Testo fornito –
↓

Bellezza e tormento
Se ne è andato, alla fine, Alain Delon. La dipartita artistica, come sovente capita, ha preceduto di parecchio quella fisica. Un corpo in cui il dono della bellezza – ne parliamo spesso riguardo le attrici – non può che sfiorire, in ossequio al Tempo. Eppure, nel caso della carriera di Delon, un viso fotoromanzesco non è affatto rimasto agganciato a quegli archetipi di superficialità; è invece decollato verso le vette del Cinema più autoriale. Come è stato possibile? Una questione di incontri, con persone dotate del cosiddetto “overlook”. Citando Shining, quello sguardo capace di andare oltre la semplice apparenza delle cose. René Clément, Luchino Visconti, Michelangelo Antonioni e Jean-Pierre Melville. Registi in grado di svelare il lato oscuro della bellezza, mettendone in evidenza il malessere esistenziale recondito, poi manifestato anche per altri autori.

↑

Esercizi –
1. Nel testo su Alain Delon, quali registi sono nominati come capaci di svelare il lato oscuro della bellezza?
2. Ricopia per favore, senza alcuna modifica, tutte le righe dei record riportati più sotto. Lascia fuori le immagini.

Dati –
↓

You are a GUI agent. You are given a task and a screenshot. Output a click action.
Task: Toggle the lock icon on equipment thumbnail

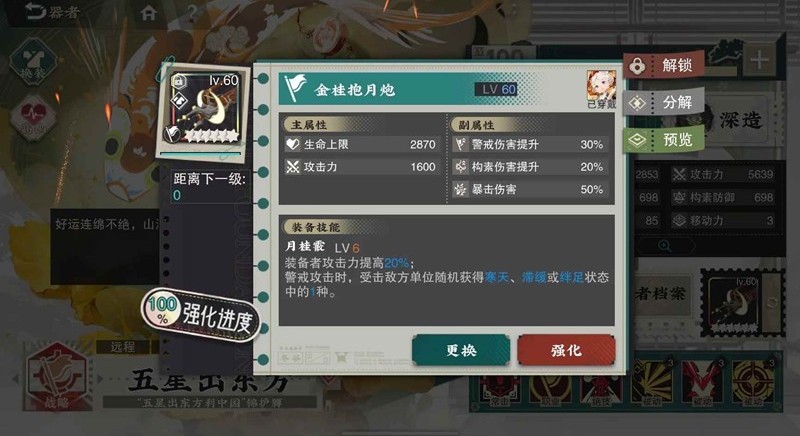point(179,81)
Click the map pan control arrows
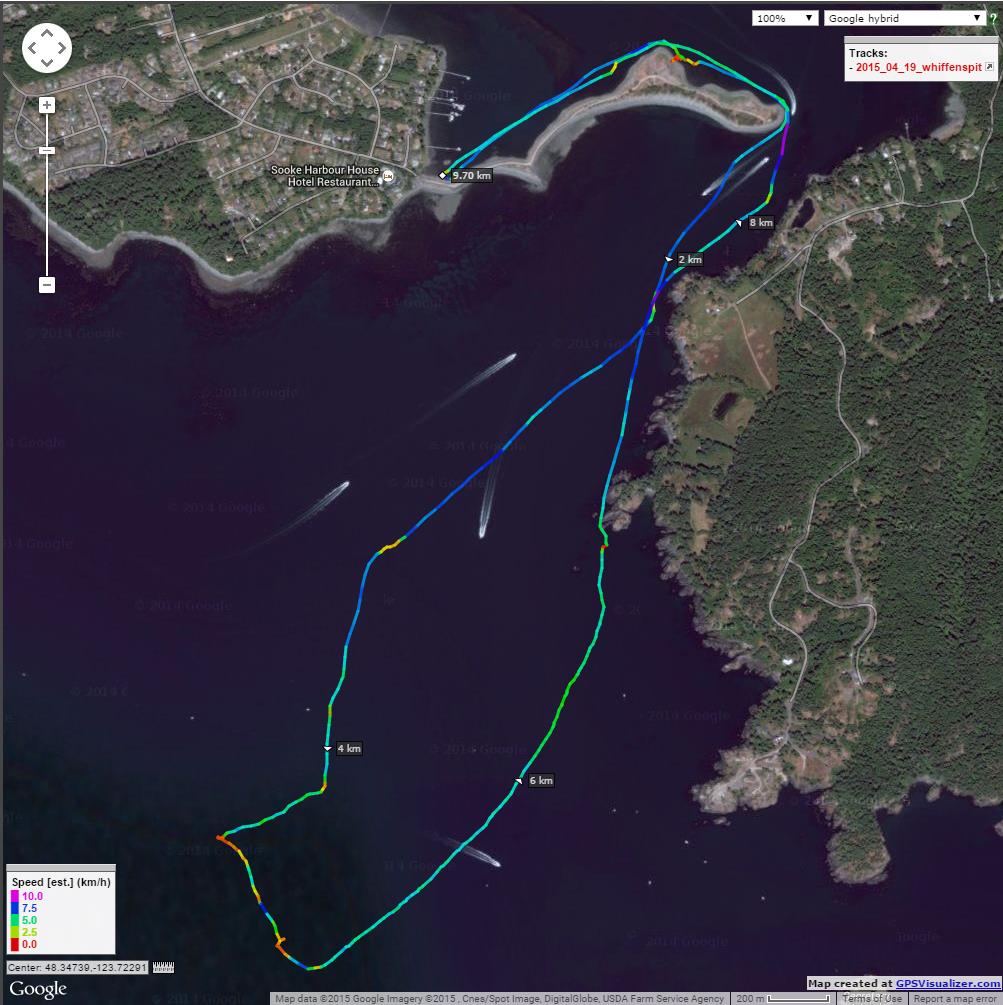 47,48
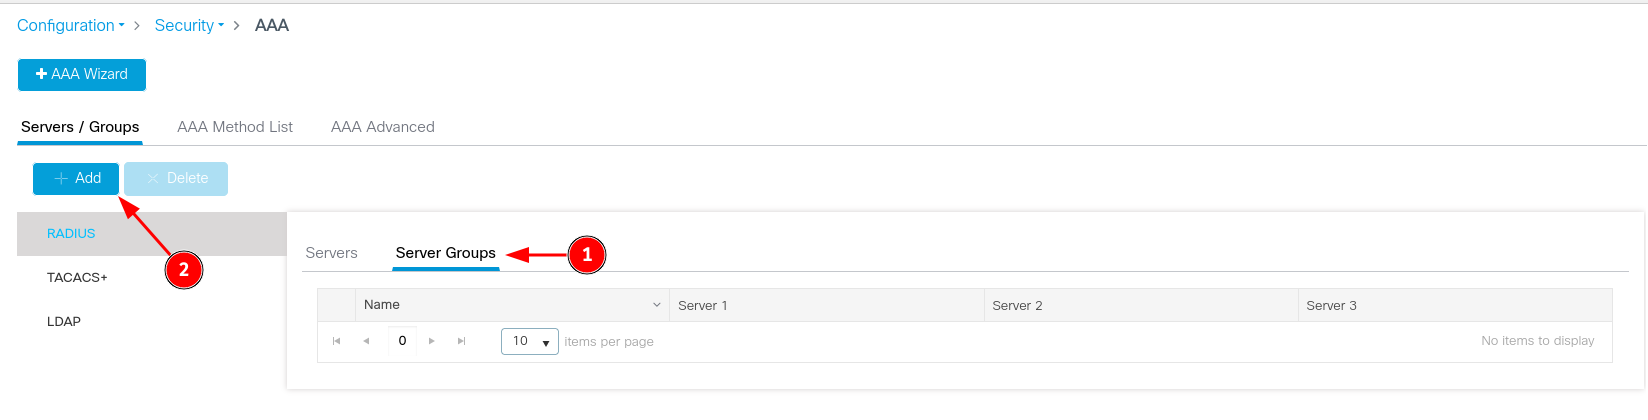The image size is (1648, 420).
Task: Switch to the Servers sub-tab
Action: click(x=331, y=253)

↑

Soluzioni –
1. René Clément, Luchino Visconti, Michelangelo Antonioni e Jean-Pierre Melville.

2.
You are a GUI agent. You are given a task and a screenshot. Output a click action.
Task: Toggle the lock icon on equipment thumbnail

point(179,81)
Click the map pan control arrows
 47,48
The image size is (1648, 420).
Task: Switch to the Servers sub-tab
Action: click(x=331, y=253)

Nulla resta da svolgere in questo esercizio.